Описание задания = Перечислите всех людей, названных по имени в приведённом ниже отрывке о записке Воронцова, упомянув каждого один раз.

Приведённый отрывок =
*****

Не довольствуясь сказанным, Воронцов тщательно проработал немало деталей по организации персидской торговли, во многом опираясь и на известный ему опыт зарубежных компаний. Предлагаемые им меры направлены на помощь исключительно российскому купечеству. В этом отношении он не дал повода заподозрить себя в неискренности, имея в виду одновременное вынашивание планов по вовлечению российского дворянства в восточную торговлю, как и вообще более активное участие «первенствующего» сословия в экономической жизни. Во всяком случае, в записке Р. И. Воронцова нельзя найти следов, указывающих на ее связь с выдвинутой воронцовской партией в самом конце правления Елизаветы Петровны продворянской экономической программой, которую сам Воронцов, по мнению Н. Л. Рубинштейна, якобы продолжал отстаивать и при воцарении Екатерины II [96] .
96
Об этой программе, увязывая ее появление с разработкой Манифеста о вольности дворянской во время работы елизаветинской Уложенной комиссии, писал Н. Л. Рубинштейн. По его мнению, с большой долей вероятности в числе авторов программы мог быть Р. И. Воронцов. Она предусматривала предоставление дворянам преимущественных прав в экономической сфере и, в частности, принудительную продажу купцами своих предприятий дворянам. См.: Рубинштейн Н. Л. Указ. соч. С. 238–240.

*****

Данные для проверки =
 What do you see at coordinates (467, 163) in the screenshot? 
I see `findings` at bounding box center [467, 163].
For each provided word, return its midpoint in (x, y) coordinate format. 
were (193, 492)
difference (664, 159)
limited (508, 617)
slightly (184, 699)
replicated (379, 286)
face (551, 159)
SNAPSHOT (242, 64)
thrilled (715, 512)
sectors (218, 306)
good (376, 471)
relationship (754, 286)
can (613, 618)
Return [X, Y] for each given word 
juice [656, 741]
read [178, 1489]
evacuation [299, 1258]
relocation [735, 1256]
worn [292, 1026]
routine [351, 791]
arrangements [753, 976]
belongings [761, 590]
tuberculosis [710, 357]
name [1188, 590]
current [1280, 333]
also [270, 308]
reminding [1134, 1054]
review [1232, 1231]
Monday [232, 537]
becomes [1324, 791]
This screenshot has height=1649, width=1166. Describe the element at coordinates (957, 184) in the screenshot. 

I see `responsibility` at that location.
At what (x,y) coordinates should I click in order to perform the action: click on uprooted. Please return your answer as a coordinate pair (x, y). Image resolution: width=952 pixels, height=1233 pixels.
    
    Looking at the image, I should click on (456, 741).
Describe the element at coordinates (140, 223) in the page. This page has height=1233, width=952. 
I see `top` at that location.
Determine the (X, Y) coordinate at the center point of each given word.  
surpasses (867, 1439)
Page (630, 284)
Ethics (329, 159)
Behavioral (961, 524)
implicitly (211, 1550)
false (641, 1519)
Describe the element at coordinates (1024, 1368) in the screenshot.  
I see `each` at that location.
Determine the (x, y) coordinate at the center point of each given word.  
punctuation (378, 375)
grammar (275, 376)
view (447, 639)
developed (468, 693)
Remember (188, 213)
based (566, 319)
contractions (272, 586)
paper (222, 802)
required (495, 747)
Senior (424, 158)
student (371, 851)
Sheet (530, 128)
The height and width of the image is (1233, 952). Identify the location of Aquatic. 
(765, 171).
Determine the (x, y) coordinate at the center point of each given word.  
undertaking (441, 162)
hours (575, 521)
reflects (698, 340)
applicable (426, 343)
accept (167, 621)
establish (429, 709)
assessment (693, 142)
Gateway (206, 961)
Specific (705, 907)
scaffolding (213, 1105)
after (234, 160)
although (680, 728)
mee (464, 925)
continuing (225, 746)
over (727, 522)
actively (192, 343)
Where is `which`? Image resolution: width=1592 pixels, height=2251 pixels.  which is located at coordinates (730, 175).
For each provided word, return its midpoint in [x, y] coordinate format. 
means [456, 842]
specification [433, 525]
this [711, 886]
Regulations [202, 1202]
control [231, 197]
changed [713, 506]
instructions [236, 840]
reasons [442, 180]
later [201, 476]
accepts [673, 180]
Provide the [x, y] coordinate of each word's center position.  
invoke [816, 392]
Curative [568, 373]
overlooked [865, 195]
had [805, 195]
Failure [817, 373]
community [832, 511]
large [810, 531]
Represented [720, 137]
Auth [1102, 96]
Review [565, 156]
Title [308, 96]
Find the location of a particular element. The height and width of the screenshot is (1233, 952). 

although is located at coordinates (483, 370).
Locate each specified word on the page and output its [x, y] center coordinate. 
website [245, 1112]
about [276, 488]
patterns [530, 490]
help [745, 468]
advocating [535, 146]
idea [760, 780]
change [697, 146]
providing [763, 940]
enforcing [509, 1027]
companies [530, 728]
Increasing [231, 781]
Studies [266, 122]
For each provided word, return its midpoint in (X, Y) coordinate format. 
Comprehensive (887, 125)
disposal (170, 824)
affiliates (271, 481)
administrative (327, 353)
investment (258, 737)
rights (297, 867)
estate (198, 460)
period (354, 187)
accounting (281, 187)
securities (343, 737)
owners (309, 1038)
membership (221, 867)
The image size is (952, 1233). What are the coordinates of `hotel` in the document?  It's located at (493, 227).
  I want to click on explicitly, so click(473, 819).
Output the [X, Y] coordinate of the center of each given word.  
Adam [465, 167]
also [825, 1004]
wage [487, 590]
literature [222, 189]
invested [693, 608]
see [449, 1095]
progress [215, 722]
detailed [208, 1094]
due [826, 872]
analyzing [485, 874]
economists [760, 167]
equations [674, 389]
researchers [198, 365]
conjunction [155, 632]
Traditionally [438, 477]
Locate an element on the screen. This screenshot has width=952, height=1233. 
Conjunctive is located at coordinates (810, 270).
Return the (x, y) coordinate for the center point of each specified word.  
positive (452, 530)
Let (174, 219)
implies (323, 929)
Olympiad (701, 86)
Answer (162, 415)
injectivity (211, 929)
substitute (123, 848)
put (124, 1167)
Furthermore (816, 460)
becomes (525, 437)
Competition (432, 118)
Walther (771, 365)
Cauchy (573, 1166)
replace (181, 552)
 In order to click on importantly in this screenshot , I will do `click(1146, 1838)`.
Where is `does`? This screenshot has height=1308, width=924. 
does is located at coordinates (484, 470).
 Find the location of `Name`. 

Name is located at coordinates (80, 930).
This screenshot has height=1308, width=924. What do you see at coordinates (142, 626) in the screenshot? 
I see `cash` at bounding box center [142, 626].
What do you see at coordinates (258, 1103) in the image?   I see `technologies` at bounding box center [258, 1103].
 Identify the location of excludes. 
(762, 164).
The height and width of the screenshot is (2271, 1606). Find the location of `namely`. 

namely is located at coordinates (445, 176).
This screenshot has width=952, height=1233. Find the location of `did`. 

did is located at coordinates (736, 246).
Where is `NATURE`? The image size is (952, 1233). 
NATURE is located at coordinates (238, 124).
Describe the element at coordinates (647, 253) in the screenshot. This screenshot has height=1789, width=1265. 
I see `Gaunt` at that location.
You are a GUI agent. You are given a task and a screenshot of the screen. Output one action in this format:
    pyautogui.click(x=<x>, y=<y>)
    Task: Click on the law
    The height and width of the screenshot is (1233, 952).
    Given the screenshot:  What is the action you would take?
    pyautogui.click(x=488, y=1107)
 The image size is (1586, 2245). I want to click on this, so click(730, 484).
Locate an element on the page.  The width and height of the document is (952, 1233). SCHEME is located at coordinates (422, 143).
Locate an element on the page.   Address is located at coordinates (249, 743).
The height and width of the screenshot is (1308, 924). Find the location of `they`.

*****

Ответ на задание = Р. И. Воронцов, Елизавета Петровна, Н. Л. Рубинштейн, Екатерина II.